** What is expected **
Write out the passage of the Black Madam article below word for word, from "Windslowe has been" to "administered the injections.".
Start of Reading text
Black Madam Speaks: I'm Not on the Lam

Person of interest records video, implies girls still want her services in the midst of butt enhancement controversy

The singer known as “Black Madam,” who remains the person of interest in the death of a 20-year-old British woman who died after allegedly receiving buttock implants from the “Madam," released a video blasting the media, and implying that girls still ask for her services.

“Black Madam is not on the run,” she says while sitting in a dark sound editing room, wearing sunglasses, applying perfume, and talking to an unknown man.

The hip-hop, Goth and funk singer, whose legal name is Padge Victoria Windslowe, recorded a 15-minute video of sporadic conversation, as she and a man seem to be working on her new record “Mind Control” – which she dedicates to the media.

“It’s going out to all the media whose [sic] put a lot of negative things out about me,” she says to the camera. “They don’t know me, but yet they assume – and you know what they say about people assuming.”

Windslowe has been a person of interest since the Feb 7 death of Claudia Seye Aderotimi, who flew from England to Philadelphia to get silicone injected into her buttocks at a Hampton Inn in southwest Philly. According to a police search warrant in February, witnesses say Windslowe administered the injections.

Perhaps the most shocking part of Black Madam’s stream of non sequiturs is a statement, when her phone rings, suggesting that people are still soliciting her butt injection services:

"Out of everything that is going on, my phone is still ringing with girls wanting to come," she said.
End of Reading text
Start of Records supplied
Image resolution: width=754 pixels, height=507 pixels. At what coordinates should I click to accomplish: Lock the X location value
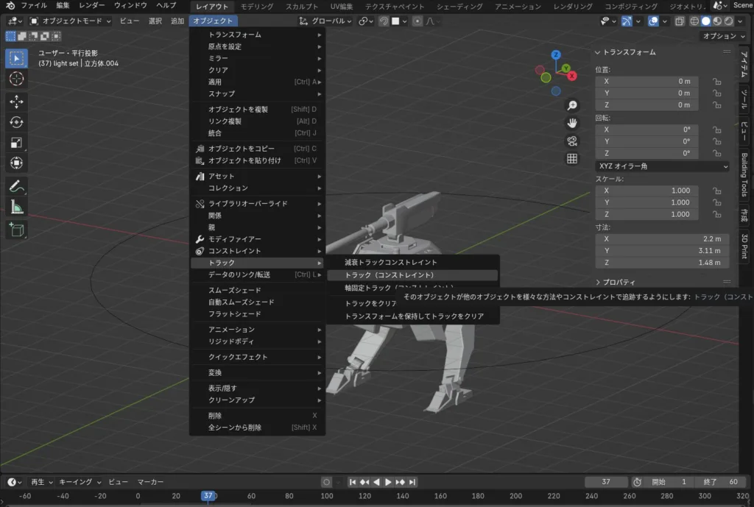click(x=716, y=82)
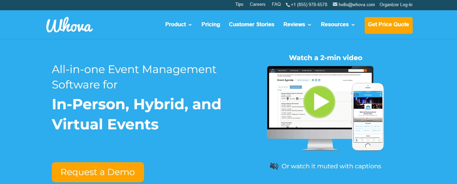The width and height of the screenshot is (457, 184).
Task: Open the Tips link
Action: [x=239, y=4]
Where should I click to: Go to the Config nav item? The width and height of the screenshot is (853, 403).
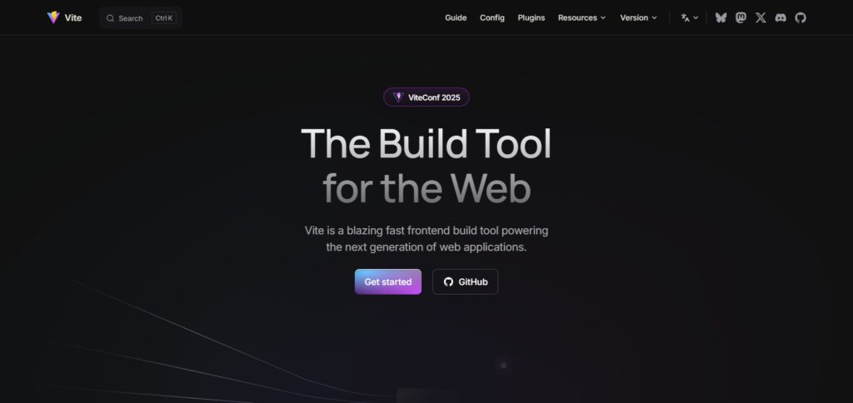[x=491, y=18]
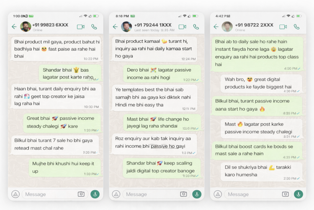The width and height of the screenshot is (314, 210).
Task: Select the "Mujhe bhi khushi hui" message bubble
Action: [x=65, y=168]
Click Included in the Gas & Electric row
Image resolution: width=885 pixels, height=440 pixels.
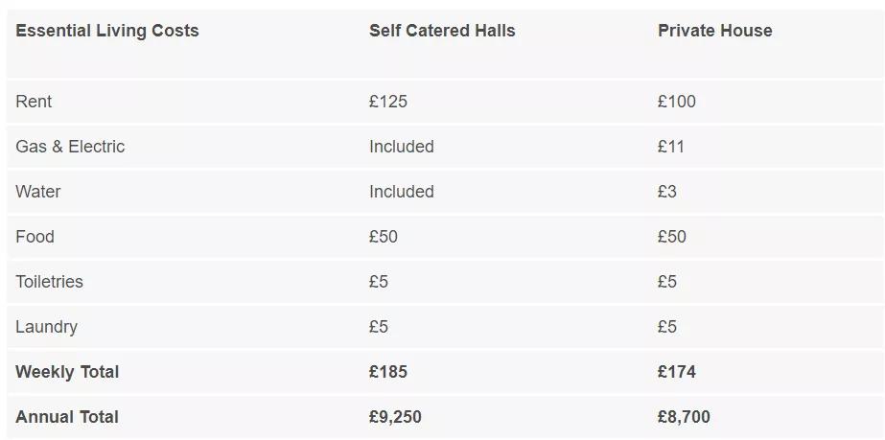[x=402, y=147]
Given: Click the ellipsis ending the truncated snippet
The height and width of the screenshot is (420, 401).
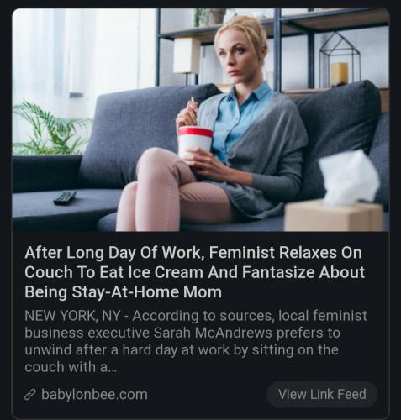Looking at the screenshot, I should click(112, 370).
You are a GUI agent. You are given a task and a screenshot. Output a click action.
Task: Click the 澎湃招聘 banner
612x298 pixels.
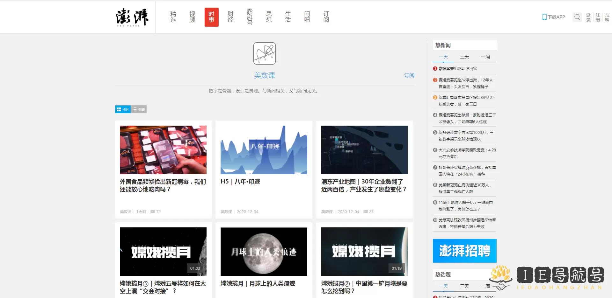464,251
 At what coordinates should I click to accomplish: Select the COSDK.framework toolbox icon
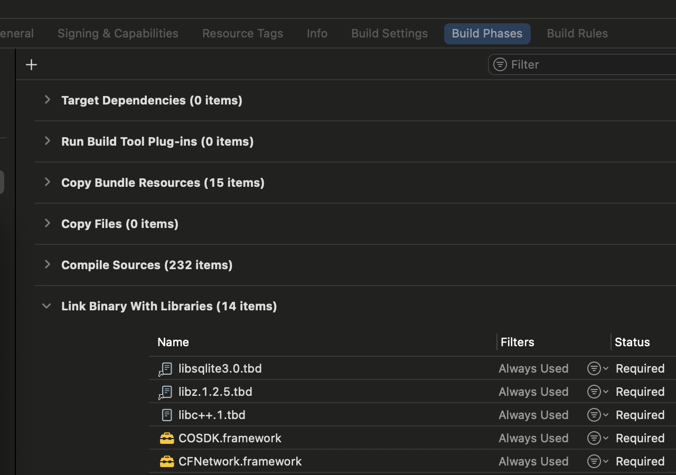(x=167, y=438)
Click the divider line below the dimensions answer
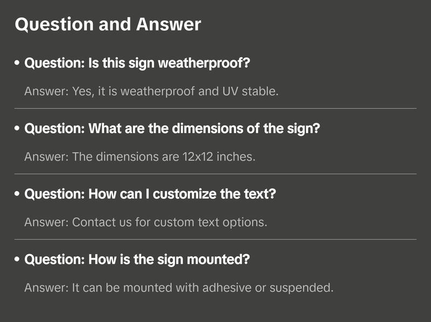The width and height of the screenshot is (431, 322). [216, 174]
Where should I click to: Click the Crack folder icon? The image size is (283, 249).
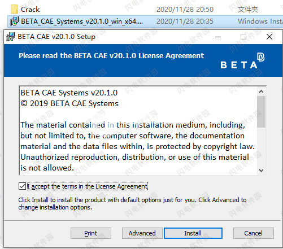coord(14,9)
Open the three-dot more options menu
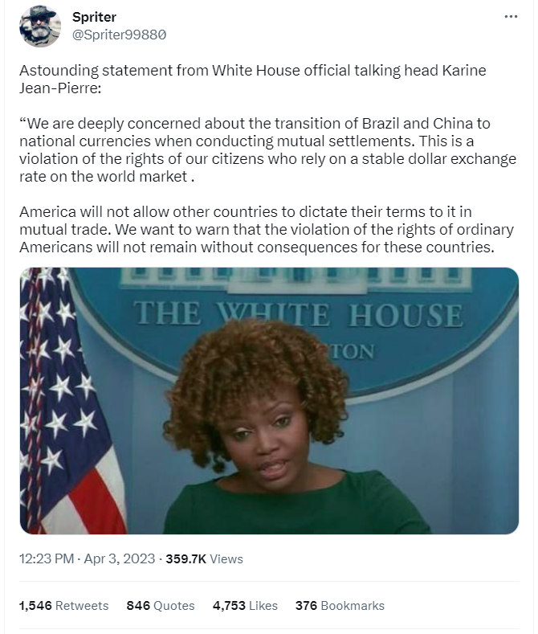The height and width of the screenshot is (634, 538). point(511,18)
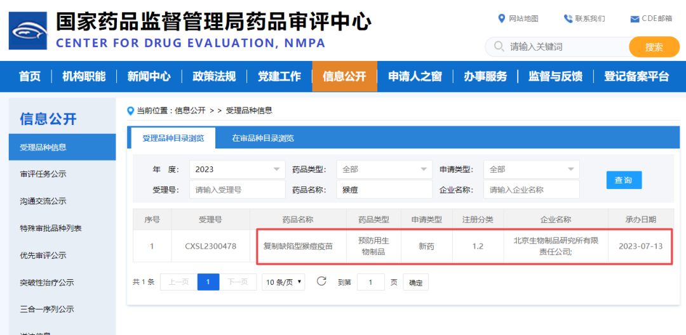Click the orange 搜索 button
The image size is (686, 335).
pos(654,47)
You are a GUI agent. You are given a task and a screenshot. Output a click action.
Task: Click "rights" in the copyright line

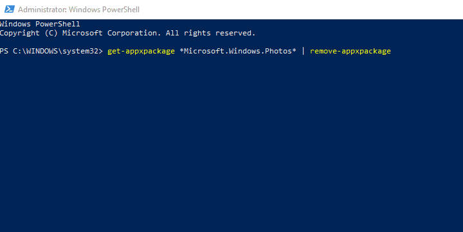(197, 34)
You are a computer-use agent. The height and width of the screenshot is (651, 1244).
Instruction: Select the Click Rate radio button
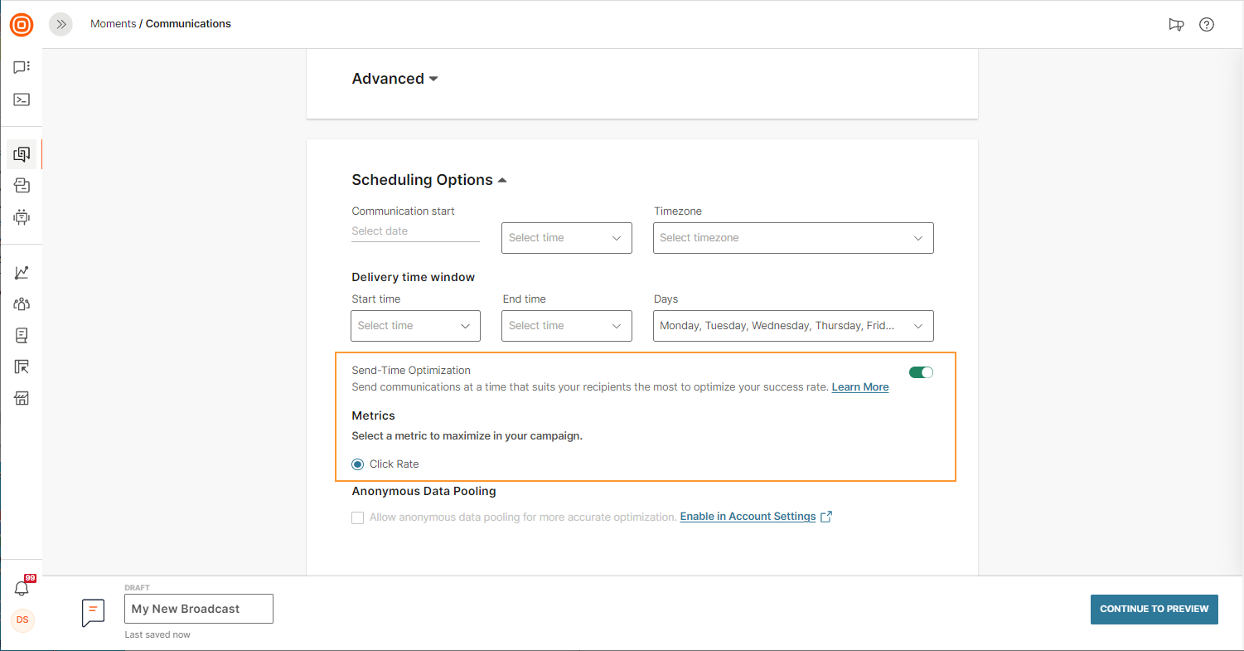[x=358, y=464]
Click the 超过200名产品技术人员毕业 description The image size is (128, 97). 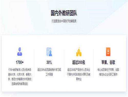click(79, 70)
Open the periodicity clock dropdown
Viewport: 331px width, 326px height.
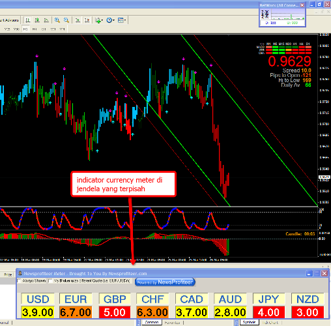110,20
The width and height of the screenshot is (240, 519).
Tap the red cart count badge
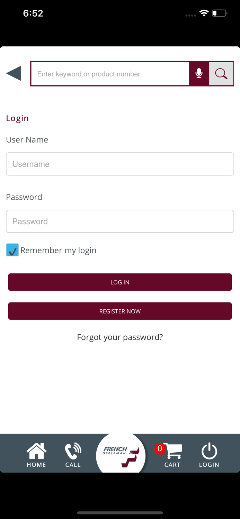click(160, 449)
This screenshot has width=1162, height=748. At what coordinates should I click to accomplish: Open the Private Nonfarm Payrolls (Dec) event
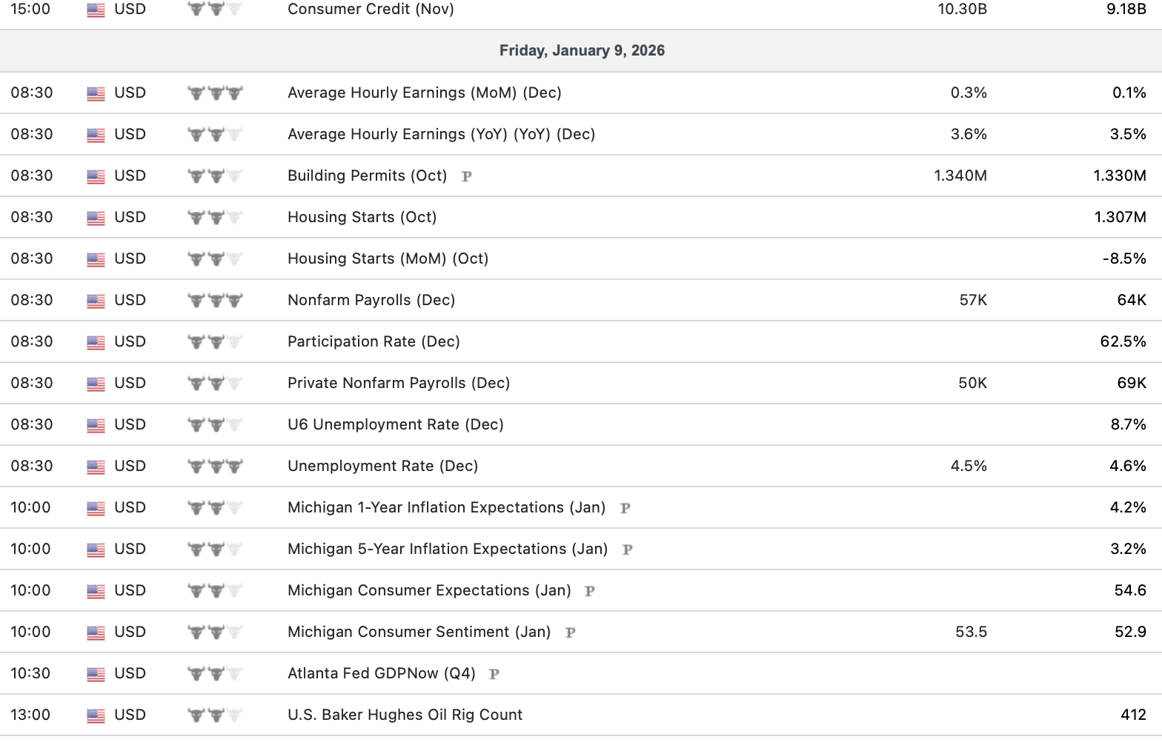(399, 383)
End of Records supplied
** Finished exercise **
Windslowe has been a person of interest since the Feb 7 death of Claudia Seye Aderotimi, who flew from England to Philadelphia to get silicone injected into her buttocks at a Hampton Inn in southwest Philly. According to a police search warrant in February, witnesses say Windslowe administered the injections.